:: The task ::
Determine the number of lines in the data that contain "computer". Answer with that number only.

───── Data extract

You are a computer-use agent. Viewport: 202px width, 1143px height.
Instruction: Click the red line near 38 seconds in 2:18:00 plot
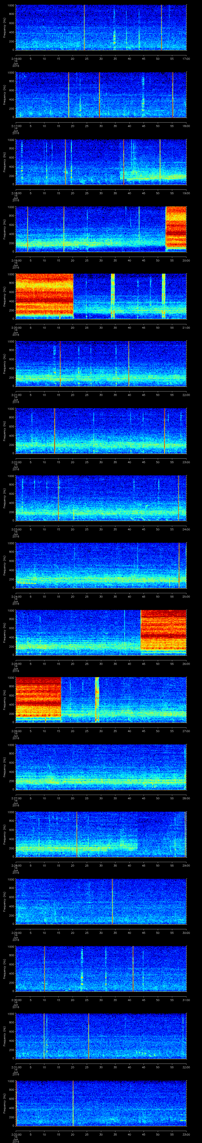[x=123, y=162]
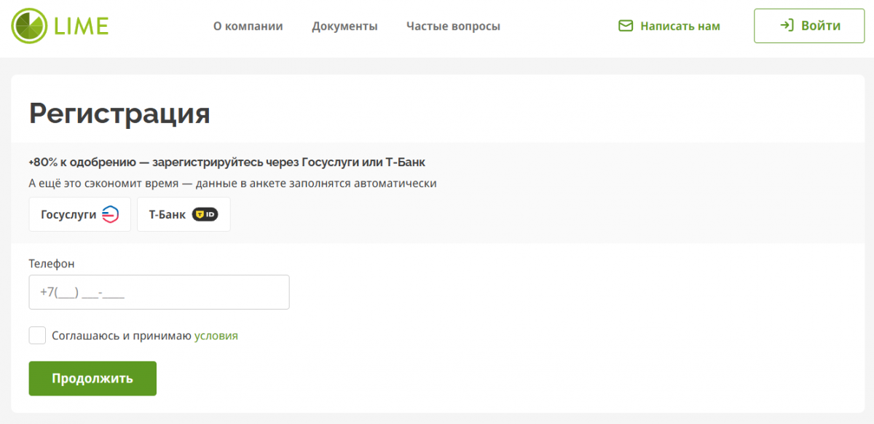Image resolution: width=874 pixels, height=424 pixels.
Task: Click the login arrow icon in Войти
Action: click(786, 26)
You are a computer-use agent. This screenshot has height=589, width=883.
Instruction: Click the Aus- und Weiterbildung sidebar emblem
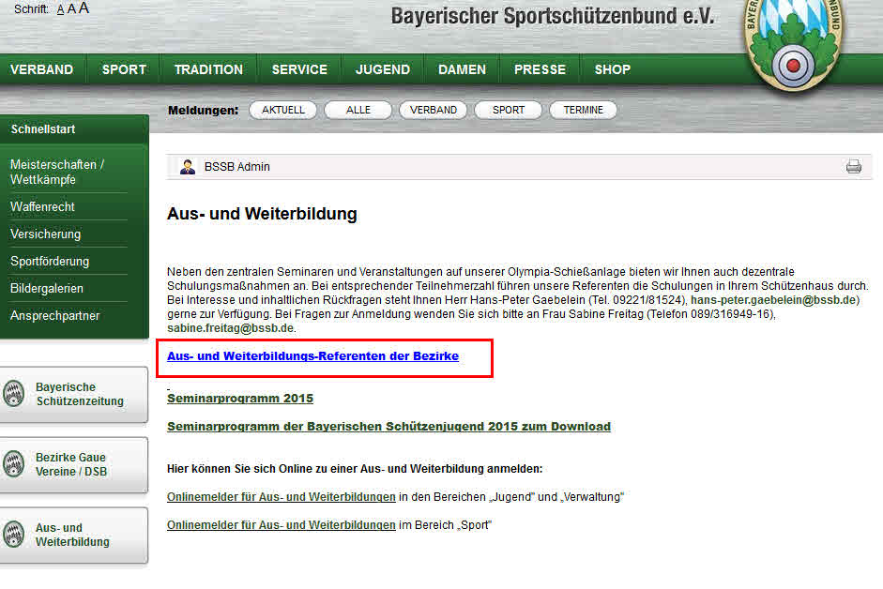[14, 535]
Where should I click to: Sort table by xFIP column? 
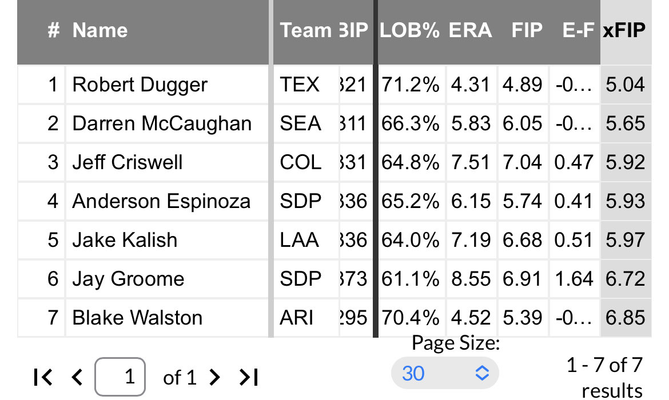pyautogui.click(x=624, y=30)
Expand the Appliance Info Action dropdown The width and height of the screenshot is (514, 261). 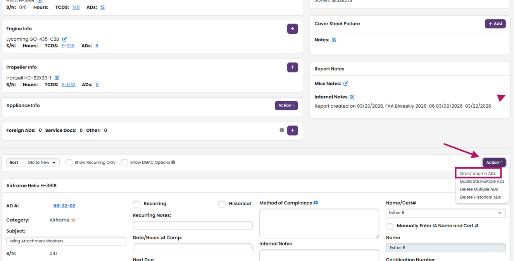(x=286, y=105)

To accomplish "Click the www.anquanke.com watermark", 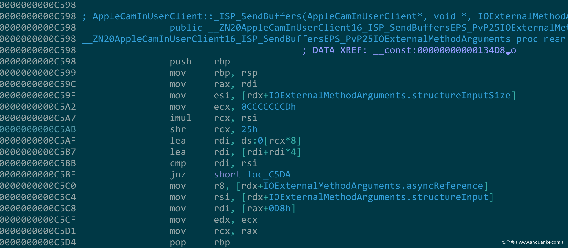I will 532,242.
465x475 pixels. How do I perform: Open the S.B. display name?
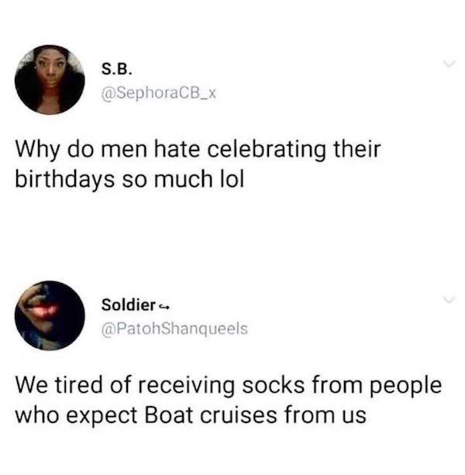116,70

──────────

:: Result for this task ::
2